[Данные о положении слов и элементов]
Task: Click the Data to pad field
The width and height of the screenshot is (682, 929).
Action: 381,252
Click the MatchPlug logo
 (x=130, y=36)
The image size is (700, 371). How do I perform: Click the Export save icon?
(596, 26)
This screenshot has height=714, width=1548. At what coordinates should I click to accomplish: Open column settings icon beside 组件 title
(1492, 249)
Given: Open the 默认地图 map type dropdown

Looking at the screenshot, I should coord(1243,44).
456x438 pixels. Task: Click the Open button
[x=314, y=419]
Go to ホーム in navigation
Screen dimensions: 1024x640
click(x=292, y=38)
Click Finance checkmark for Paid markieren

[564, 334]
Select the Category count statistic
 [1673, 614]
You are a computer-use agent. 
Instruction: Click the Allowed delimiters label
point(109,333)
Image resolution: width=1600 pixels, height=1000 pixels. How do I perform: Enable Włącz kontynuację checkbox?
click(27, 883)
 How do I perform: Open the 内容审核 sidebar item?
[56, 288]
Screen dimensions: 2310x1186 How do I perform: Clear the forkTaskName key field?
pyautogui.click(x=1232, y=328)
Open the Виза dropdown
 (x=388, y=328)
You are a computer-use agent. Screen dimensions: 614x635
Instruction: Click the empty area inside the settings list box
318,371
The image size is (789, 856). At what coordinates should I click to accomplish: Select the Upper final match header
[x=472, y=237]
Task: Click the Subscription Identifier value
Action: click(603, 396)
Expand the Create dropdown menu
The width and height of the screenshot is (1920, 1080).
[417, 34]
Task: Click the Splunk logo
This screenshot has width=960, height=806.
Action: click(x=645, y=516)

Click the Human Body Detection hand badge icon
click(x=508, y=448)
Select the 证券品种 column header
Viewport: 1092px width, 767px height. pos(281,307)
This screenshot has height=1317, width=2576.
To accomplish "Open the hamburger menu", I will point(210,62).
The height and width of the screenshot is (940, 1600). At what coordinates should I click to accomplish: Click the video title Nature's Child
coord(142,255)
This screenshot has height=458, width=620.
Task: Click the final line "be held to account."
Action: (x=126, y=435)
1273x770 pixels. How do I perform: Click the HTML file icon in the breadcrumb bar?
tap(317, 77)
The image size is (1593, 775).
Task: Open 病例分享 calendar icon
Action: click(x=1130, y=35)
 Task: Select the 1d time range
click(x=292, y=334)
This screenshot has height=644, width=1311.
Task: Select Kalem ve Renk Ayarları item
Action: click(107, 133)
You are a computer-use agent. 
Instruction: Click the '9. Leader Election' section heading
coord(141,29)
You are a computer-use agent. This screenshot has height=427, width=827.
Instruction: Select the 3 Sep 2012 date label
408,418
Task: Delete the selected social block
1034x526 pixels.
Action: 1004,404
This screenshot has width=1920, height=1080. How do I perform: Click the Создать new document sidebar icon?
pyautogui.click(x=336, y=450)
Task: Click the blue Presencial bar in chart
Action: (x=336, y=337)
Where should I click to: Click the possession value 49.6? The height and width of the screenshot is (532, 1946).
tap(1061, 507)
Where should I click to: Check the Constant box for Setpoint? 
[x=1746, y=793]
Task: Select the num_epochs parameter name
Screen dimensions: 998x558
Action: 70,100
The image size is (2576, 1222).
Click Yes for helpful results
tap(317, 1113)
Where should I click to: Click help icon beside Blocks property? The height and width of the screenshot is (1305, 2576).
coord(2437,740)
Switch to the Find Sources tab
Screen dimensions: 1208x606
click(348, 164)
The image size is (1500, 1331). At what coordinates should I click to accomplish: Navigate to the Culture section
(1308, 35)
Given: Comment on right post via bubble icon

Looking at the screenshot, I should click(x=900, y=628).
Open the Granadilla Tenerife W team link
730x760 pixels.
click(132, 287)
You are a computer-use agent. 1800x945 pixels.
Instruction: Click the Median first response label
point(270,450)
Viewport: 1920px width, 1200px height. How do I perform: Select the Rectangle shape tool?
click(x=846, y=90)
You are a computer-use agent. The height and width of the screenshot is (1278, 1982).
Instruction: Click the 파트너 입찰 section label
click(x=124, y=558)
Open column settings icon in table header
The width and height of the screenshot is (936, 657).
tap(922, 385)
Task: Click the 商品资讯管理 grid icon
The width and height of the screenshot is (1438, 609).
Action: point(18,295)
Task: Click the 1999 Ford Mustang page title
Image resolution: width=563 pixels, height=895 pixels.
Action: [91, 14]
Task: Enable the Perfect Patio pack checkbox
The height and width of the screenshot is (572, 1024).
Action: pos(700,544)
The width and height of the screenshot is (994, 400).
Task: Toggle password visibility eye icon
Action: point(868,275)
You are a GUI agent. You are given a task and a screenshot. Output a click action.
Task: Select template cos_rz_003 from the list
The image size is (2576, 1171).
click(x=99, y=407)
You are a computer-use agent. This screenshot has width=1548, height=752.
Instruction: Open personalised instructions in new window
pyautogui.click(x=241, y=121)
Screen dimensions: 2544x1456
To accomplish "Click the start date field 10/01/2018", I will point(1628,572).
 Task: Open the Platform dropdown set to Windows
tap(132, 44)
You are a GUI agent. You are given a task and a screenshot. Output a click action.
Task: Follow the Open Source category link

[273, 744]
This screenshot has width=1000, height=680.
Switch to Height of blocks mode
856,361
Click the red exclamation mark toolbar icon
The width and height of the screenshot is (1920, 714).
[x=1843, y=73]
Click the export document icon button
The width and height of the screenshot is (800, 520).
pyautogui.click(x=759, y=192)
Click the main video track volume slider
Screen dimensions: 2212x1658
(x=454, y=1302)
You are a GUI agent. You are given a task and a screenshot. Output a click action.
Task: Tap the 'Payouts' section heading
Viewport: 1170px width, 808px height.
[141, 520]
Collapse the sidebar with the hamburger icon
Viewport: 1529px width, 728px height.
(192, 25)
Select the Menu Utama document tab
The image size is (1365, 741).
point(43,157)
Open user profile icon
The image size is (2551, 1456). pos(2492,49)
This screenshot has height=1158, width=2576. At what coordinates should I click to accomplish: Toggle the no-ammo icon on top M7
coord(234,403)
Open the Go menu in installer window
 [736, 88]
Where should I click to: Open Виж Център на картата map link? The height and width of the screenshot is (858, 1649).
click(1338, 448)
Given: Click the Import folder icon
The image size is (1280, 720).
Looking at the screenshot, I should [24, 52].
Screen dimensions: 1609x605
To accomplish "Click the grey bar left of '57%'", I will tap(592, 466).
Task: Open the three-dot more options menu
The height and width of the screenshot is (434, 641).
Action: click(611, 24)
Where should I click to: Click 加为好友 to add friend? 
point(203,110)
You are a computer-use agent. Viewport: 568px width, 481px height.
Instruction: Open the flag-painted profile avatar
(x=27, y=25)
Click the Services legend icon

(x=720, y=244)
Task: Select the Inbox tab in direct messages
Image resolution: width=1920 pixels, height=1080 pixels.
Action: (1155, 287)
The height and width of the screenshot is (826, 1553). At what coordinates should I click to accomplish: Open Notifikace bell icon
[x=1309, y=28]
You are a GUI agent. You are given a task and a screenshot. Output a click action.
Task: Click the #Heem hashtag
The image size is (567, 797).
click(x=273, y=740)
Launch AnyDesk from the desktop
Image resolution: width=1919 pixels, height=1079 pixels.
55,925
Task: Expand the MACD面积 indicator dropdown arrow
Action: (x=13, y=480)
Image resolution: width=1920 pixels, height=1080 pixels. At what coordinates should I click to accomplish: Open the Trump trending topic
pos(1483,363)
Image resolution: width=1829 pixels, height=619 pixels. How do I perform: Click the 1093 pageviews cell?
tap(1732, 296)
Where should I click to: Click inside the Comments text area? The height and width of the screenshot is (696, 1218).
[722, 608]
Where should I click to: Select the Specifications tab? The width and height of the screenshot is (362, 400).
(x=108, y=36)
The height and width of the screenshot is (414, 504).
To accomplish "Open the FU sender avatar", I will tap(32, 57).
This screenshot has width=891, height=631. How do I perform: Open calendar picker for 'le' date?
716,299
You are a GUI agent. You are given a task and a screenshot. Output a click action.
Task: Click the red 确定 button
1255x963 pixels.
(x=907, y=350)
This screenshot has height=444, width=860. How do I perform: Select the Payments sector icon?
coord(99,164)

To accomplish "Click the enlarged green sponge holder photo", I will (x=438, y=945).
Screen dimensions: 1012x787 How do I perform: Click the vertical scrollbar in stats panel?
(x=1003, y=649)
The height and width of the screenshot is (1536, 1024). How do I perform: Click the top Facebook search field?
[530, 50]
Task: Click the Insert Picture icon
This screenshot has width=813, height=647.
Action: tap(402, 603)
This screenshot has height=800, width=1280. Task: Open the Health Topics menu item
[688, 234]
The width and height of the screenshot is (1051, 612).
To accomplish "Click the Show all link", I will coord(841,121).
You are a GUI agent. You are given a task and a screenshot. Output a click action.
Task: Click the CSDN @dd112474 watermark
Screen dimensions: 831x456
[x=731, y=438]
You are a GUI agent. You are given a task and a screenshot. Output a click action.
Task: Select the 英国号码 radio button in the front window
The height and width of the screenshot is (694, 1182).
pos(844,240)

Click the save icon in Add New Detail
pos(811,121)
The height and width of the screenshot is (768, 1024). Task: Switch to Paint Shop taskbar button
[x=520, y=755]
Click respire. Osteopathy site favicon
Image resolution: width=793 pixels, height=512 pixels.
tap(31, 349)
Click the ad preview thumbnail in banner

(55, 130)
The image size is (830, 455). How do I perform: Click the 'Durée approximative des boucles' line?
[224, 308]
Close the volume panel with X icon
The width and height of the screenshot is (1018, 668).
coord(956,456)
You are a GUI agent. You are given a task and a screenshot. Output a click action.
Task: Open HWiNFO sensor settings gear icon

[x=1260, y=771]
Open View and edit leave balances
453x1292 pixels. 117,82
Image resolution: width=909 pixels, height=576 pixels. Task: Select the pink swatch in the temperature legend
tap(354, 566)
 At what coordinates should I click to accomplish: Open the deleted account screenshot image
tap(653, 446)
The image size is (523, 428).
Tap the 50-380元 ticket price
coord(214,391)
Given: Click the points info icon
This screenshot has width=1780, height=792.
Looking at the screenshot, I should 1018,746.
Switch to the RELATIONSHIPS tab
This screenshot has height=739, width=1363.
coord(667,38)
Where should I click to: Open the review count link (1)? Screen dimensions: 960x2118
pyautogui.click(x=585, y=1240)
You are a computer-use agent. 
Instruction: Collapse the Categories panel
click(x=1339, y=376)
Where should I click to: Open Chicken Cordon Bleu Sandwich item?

> _ОБЯЗАТЕЛЬНОЕ ЗАДАНИЕ_:
Преобразуйте в нумерованный список строки записей выше, начиная со строки с «Click the export document icon button» и заканчивая строкой с «(x=454, y=1302)» включительно, пропустив пустые строки.

> _ПРАВИЛЬНЫЙ ОТВЕТ_:
1. Click the export document icon button
2. The width and height of the screenshot is (800, 520).
3. pyautogui.click(x=759, y=192)
4. Click the main video track volume slider
5. Screen dimensions: 2212x1658
6. (x=454, y=1302)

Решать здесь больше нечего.